Search code examples
pythonxmlxpathxml-parsingelementtree

How to replace xml node value in Python, without changing the whole file


Doing my first steps in python I try to parse and update a xml file. The xml is as follows:

<?xml version="1.0" encoding="utf-8"?>
<?xml-stylesheet href="util/style/aaaa-2-0.xsl" type="text/xsl"?>
<!DOCTYPE eu:eu-backbone SYSTEM "../../util/dtd/eu-regional.dtd"[]>
<test dtd-version="3.2" xmlns:test="http://www.ich.org/test" xmlns:xlink="http://www.w3c.org/1999/xlink">
  <mr>
    <leaf  checksum="88ed245997a341a4c7d1e40d614eb14f"   >
      <title>book name</title>
    </leaf>
  </mr>
</test>

I would like to update the value of the checksum.I have written a class with one method:

    @staticmethod
    def replace_checksum_in_index_xml(xml_file_path, checksum):
        logging.debug(f"ReplaceChecksumInIndexXml xml_file_path: {xml_file_path}")
        try:
            from xml.etree import ElementTree as et
            tree = et.parse(xml_file_path)
            tree.find('.//leaf').set("checksum", checksum)
            tree.write(xml_file_path)
        except Exception as e:
            logging.error(f"Error updating checksum in {xml_file_path}: {e}")

I call the method:

    xml_file_path = "index.xml"
    checksum = "aaabbb"
    Hashes.replace_checksum_in_index_xml(xml_file_path, checksum)

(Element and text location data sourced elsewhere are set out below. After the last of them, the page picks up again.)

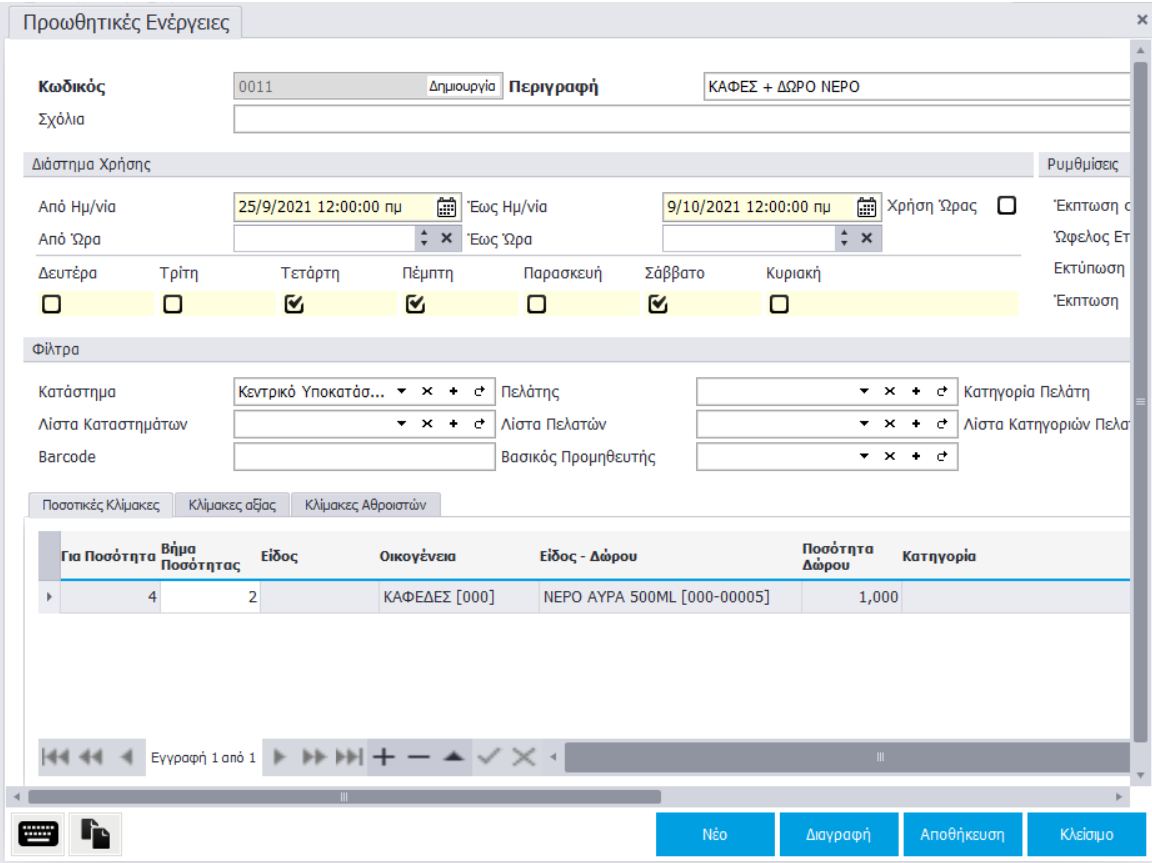This screenshot has width=1152, height=863.
Task: Open calendar picker for Από Ημ/νία
Action: [x=447, y=207]
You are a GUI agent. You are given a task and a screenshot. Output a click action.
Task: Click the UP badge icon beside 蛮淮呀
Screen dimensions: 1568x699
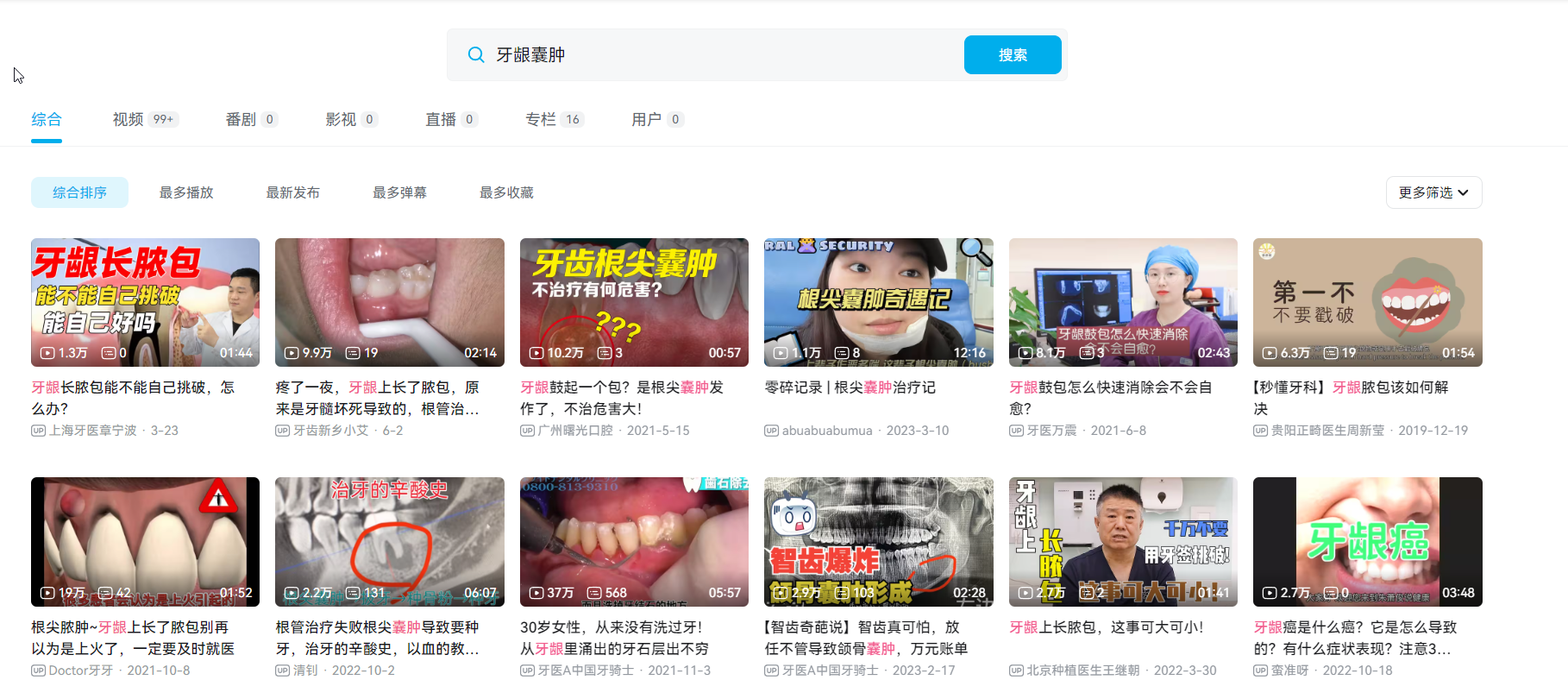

The checksum is indeed updated. But also the whole xml structure is changed:

<test dtd-version="3.2">
  <mr>
    <leaf checksum="aaabbb">
      <title>book name</title>
    </leaf>
  </mr>
</test>

How can I update only given node, without changing anything else in given xml file?

UPDATE

Solution provided by LRD_Clan is better than my original one. But it is still changing a bit the structure of xml. Also when I take more complex example I see again part of xml is removed. More complex example with additional DOCTYPE:

<?xml version="1.0" encoding="utf-8"?>
<!DOCTYPE eu:eu-backbone SYSTEM "../../util/dtd/eu-regional.dtd"[]>
<?xml-stylesheet href="util/style/aaaa-2-0.xsl" type="text/xsl"?>

<test dtd-version="3.2" xmlns:test="http://www.ich.org/test" xmlns:xlink="http://www.w3c.org/1999/xlink">
  <mr>
    <leaf  checksum="88ed245997a341a4c7d1e40d614eb14f"   >
      <title>book name</title>
    </leaf>

  </mr>
</test>

after running updated script the result is:

<?xml version='1.0' encoding='UTF-8'?>
<?xml-stylesheet href="util/style/aaaa-2-0.xsl" type="text/xsl"?><test xmlns:test="http://www.ich.org/test" xmlns:xlink="http://www.w3c.org/1999/xlink" dtd-version="3.2">
  <mr>
    <leaf checksum="aaabbb">
      <title>book name</title>
    </leaf>
  </mr>
</test>

I would really like to see only this one xml element being changed and the other part of document to be left intact.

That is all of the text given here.